Your assignment
Go through the listing below and gather every line with the word "computer".

Dataset records

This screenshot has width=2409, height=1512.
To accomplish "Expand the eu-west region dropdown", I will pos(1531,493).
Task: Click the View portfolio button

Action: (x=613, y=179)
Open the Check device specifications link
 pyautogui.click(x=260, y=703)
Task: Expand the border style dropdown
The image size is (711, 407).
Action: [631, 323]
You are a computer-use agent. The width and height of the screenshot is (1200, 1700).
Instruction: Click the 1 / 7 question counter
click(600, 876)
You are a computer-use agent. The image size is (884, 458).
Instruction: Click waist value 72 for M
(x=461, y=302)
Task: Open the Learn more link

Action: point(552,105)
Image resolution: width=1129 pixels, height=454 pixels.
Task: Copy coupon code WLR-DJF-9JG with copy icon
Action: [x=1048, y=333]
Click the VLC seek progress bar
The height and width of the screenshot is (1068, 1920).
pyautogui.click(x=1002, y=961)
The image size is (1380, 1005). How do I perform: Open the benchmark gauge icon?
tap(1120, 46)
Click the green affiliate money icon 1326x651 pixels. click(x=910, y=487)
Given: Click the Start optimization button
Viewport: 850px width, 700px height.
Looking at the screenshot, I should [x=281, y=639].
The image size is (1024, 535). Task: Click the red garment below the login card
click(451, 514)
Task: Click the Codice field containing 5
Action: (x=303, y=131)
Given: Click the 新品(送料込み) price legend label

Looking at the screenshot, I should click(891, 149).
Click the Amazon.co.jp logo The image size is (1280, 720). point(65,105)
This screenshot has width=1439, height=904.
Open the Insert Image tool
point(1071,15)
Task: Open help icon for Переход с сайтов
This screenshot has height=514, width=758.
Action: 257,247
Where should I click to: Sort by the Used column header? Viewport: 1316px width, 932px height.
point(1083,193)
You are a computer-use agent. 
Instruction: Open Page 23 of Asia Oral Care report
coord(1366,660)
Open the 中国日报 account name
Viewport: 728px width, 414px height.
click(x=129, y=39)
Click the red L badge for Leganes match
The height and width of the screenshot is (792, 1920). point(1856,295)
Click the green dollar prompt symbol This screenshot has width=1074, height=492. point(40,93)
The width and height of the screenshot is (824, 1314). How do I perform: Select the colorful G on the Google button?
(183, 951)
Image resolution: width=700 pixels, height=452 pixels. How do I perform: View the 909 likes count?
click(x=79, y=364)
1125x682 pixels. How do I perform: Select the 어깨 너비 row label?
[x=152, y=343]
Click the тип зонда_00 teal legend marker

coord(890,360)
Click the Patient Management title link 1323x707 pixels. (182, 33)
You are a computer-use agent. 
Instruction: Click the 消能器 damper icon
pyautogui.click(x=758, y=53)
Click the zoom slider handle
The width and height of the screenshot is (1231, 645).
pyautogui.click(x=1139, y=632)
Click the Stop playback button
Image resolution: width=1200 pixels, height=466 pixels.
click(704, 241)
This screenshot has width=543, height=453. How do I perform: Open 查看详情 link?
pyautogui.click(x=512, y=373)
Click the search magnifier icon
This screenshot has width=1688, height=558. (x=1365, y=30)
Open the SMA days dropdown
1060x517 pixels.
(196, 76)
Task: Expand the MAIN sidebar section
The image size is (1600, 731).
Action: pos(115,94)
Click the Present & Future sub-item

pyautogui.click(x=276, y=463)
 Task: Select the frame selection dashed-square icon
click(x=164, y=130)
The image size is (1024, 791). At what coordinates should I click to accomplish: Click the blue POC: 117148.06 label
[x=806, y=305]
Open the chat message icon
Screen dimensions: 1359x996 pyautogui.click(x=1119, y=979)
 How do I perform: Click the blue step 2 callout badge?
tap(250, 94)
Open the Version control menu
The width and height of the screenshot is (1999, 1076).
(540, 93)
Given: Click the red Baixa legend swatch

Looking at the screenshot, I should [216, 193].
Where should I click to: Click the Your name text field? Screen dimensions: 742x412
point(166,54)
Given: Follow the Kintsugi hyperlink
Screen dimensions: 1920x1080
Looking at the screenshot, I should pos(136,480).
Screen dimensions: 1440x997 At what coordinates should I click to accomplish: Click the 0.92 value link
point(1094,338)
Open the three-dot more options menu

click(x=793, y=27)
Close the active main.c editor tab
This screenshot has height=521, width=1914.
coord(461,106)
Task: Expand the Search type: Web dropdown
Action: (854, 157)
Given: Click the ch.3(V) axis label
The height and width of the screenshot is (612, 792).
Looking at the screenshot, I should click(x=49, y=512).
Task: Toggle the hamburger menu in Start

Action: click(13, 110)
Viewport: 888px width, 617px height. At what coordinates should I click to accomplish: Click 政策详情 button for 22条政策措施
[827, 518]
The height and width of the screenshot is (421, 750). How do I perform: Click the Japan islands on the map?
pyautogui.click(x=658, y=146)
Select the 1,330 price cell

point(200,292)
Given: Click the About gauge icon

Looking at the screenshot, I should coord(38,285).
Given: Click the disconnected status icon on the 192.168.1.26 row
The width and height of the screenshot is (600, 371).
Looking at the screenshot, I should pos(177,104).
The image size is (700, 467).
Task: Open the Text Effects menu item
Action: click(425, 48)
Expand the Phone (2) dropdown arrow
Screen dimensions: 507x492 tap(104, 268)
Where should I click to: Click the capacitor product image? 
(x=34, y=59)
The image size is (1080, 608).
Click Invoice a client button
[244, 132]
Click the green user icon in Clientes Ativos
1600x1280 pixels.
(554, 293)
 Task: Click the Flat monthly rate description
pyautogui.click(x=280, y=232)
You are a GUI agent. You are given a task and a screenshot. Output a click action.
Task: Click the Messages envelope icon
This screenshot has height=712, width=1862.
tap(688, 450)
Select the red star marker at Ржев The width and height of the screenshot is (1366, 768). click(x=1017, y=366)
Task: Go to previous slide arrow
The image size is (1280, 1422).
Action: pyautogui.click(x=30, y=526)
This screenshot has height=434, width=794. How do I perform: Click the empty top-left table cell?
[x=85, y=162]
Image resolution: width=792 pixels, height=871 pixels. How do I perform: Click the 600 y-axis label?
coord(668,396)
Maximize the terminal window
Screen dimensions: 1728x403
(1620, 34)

Answer to the exercise
You are a computer-use agent. The width and height of the screenshot is (1200, 1700).
You are a computer-use agent. The image size is (884, 458).
You are a computer-use agent. 
You are a computer-use agent. 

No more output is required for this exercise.